> [Task goal]:
Copy out each of the following lines word for word, keeping every character and the line breaks unchanged.

> [Record set]:

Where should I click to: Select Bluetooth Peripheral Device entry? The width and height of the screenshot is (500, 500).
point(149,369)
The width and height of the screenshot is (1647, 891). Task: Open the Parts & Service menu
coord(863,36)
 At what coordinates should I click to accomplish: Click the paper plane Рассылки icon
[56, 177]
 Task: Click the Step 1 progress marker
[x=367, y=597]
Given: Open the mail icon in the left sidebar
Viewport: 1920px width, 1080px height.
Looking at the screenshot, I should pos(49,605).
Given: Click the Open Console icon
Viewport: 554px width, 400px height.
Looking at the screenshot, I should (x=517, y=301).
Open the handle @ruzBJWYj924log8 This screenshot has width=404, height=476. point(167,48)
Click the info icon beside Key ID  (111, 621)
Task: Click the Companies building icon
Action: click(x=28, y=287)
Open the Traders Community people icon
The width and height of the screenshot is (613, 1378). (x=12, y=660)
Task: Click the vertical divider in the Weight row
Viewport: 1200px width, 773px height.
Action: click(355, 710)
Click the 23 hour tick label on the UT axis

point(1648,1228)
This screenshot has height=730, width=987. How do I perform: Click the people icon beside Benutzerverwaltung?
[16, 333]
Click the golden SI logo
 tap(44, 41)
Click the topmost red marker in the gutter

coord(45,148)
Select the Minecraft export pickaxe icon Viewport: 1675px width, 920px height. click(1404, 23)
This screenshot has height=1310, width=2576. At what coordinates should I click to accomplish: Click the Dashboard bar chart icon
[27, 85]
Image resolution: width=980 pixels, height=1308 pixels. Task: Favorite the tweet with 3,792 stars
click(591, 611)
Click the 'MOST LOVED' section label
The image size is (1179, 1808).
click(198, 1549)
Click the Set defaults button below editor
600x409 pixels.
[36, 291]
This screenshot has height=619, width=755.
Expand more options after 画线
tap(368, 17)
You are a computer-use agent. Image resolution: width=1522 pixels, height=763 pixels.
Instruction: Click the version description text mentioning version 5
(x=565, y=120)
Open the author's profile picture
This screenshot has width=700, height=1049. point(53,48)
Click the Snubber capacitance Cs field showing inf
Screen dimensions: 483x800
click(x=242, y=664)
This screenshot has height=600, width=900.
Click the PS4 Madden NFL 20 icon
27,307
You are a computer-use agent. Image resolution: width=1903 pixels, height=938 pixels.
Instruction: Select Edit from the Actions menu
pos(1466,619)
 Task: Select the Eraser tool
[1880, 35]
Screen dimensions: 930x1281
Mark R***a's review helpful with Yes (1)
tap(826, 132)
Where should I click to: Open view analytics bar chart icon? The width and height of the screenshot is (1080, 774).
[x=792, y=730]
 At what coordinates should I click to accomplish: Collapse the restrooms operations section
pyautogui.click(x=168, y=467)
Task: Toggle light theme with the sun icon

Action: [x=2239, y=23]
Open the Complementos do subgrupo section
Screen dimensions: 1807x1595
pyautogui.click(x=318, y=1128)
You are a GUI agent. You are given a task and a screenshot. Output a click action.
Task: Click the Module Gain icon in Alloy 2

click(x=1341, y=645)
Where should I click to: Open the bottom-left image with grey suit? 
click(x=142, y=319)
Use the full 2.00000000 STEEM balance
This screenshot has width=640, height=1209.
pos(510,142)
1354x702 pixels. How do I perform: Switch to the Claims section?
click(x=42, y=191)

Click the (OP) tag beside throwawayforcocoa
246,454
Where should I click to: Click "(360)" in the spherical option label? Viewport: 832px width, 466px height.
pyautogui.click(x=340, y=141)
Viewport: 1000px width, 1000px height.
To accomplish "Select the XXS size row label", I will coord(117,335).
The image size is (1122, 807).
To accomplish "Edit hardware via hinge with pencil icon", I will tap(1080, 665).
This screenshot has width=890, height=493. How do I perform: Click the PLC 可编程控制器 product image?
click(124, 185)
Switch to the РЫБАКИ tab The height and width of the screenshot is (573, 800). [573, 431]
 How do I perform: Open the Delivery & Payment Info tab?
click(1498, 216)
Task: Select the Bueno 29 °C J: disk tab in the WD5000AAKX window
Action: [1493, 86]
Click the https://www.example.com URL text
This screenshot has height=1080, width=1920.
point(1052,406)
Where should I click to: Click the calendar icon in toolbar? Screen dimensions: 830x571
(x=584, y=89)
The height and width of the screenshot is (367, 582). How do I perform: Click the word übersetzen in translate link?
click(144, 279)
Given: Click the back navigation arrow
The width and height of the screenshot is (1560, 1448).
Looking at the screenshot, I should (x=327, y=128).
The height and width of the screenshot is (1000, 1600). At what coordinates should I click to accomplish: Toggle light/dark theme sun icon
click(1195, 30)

> [Complete response]:
Where should I click to: Select Bluetooth Peripheral Device entry? The width and height of the screenshot is (500, 500).
point(149,369)
The width and height of the screenshot is (1647, 891). Task: Open the Parts & Service menu
coord(863,36)
 At what coordinates should I click to accomplish: Click the paper plane Рассылки icon
[56, 177]
 Task: Click the Step 1 progress marker
[x=367, y=597]
Given: Open the mail icon in the left sidebar
Viewport: 1920px width, 1080px height.
Looking at the screenshot, I should pos(49,605).
Given: Click the Open Console icon
Viewport: 554px width, 400px height.
Looking at the screenshot, I should (x=517, y=301).
Open the handle @ruzBJWYj924log8 This screenshot has width=404, height=476. point(167,48)
Click the info icon beside Key ID  (111, 621)
Task: Click the Companies building icon
Action: click(x=28, y=287)
Open the Traders Community people icon
The width and height of the screenshot is (613, 1378). (x=12, y=660)
Task: Click the vertical divider in the Weight row
Viewport: 1200px width, 773px height.
Action: click(355, 710)
Click the 23 hour tick label on the UT axis

point(1648,1228)
This screenshot has height=730, width=987. How do I perform: Click the people icon beside Benutzerverwaltung?
[16, 333]
Click the golden SI logo
 tap(44, 41)
Click the topmost red marker in the gutter

coord(45,148)
Select the Minecraft export pickaxe icon Viewport: 1675px width, 920px height. click(1404, 23)
This screenshot has height=1310, width=2576. At what coordinates should I click to accomplish: Click the Dashboard bar chart icon
[27, 85]
Image resolution: width=980 pixels, height=1308 pixels. Task: Favorite the tweet with 3,792 stars
click(591, 611)
Click the 'MOST LOVED' section label
The image size is (1179, 1808).
click(198, 1549)
Click the Set defaults button below editor
600x409 pixels.
[36, 291]
This screenshot has height=619, width=755.
Expand more options after 画线
tap(368, 17)
You are a computer-use agent. Image resolution: width=1522 pixels, height=763 pixels.
Instruction: Click the version description text mentioning version 5
(x=565, y=120)
Open the author's profile picture
This screenshot has width=700, height=1049. point(53,48)
Click the Snubber capacitance Cs field showing inf
Screen dimensions: 483x800
click(x=242, y=664)
This screenshot has height=600, width=900.
Click the PS4 Madden NFL 20 icon
27,307
You are a computer-use agent. Image resolution: width=1903 pixels, height=938 pixels.
Instruction: Select Edit from the Actions menu
pos(1466,619)
 Task: Select the Eraser tool
[1880, 35]
Screen dimensions: 930x1281
Mark R***a's review helpful with Yes (1)
tap(826, 132)
Where should I click to: Open view analytics bar chart icon? The width and height of the screenshot is (1080, 774).
[x=792, y=730]
 At what coordinates should I click to accomplish: Collapse the restrooms operations section
pyautogui.click(x=168, y=467)
Task: Toggle light theme with the sun icon

Action: [x=2239, y=23]
Open the Complementos do subgrupo section
Screen dimensions: 1807x1595
pyautogui.click(x=318, y=1128)
You are a GUI agent. You are given a task and a screenshot. Output a click action.
Task: Click the Module Gain icon in Alloy 2

click(x=1341, y=645)
Where should I click to: Open the bottom-left image with grey suit? 
click(x=142, y=319)
Use the full 2.00000000 STEEM balance
This screenshot has width=640, height=1209.
pos(510,142)
1354x702 pixels. How do I perform: Switch to the Claims section?
click(x=42, y=191)

Click the (OP) tag beside throwawayforcocoa
246,454
Where should I click to: Click "(360)" in the spherical option label? Viewport: 832px width, 466px height.
pyautogui.click(x=340, y=141)
Viewport: 1000px width, 1000px height.
To accomplish "Select the XXS size row label", I will coord(117,335).
The image size is (1122, 807).
To accomplish "Edit hardware via hinge with pencil icon", I will tap(1080, 665).
This screenshot has width=890, height=493. How do I perform: Click the PLC 可编程控制器 product image?
click(124, 185)
Switch to the РЫБАКИ tab The height and width of the screenshot is (573, 800). [573, 431]
 How do I perform: Open the Delivery & Payment Info tab?
click(1498, 216)
Task: Select the Bueno 29 °C J: disk tab in the WD5000AAKX window
Action: [1493, 86]
Click the https://www.example.com URL text
This screenshot has height=1080, width=1920.
point(1052,406)
Where should I click to: Click the calendar icon in toolbar? Screen dimensions: 830x571
(x=584, y=89)
The height and width of the screenshot is (367, 582). How do I perform: Click the word übersetzen in translate link?
click(144, 279)
Given: Click the back navigation arrow
The width and height of the screenshot is (1560, 1448).
Looking at the screenshot, I should (x=327, y=128).
The height and width of the screenshot is (1000, 1600). At what coordinates should I click to accomplish: Toggle light/dark theme sun icon
click(1195, 30)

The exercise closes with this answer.